Assets in Appaloosa, now at $17 billion, dropped from $18.3 billion at the end of January. Seventy percent of those assets belong to Tepper and the firm’s employees. He has returned at least a billion dollars to investors annually over the past few years, except in 2017, the person said.
Appaloosa has several share classes that charge different fees. The biggest class, to which Tepper belongs, doesn’t pay any fees and earned a 10 percent return this year, the person said.
Last year Appaloosa produced a 13 percent gross return, or 8 percent for investors who pay fees of 2 and 25 percent, driven by wagers on Micron, Facebook Inc. and the debt and equity of distressed casino operator Caesars Entertainment Corp., the person said.

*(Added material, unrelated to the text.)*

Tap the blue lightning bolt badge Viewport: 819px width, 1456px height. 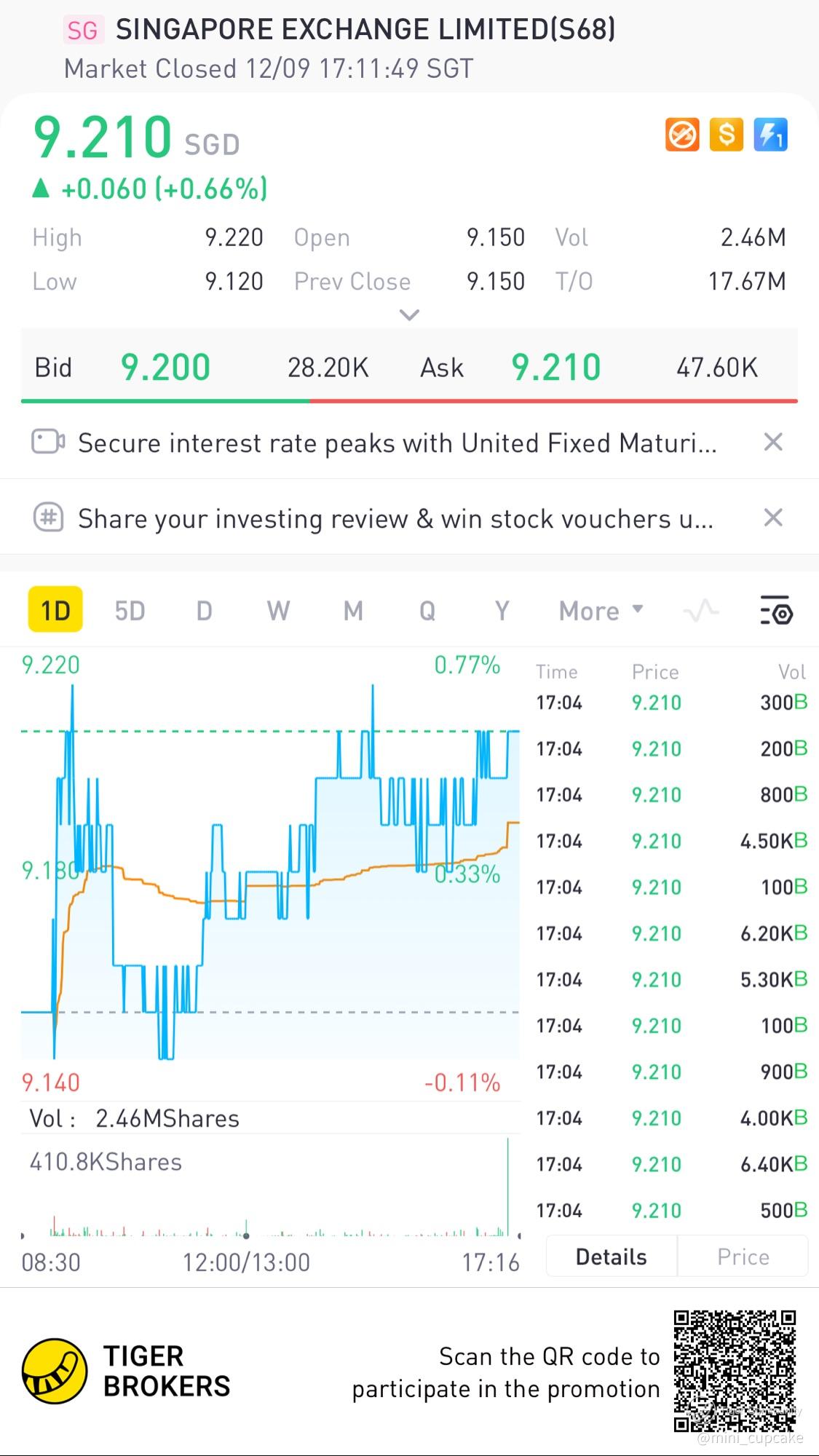pos(770,135)
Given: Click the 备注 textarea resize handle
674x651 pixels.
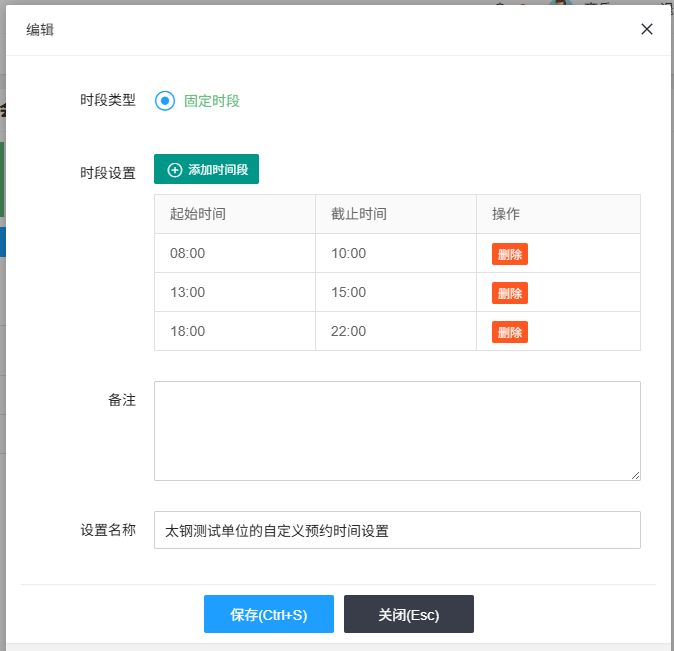Looking at the screenshot, I should coord(634,474).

That was a far cry from the 19 percent gain of the S&P 500 Index.
A spokesman for Appaloosa declined to comment.
Tepper, who in 2016 moved his hedge fund to tax-friendly Florida, also has been focusing on philanthropy. He has given Carnegie Mellon University, where he got his MBA, more than $125 million. A $55 million gift in 2004 led to the renaming of the business school after Tepper. He also funded the development of a 300,000-square-foot building on the “Tepper Quad,” a university hub that will house the business school and open in the fall.
On May 20, he will give the commencement address at CMU in his hometown of Pittsburgh.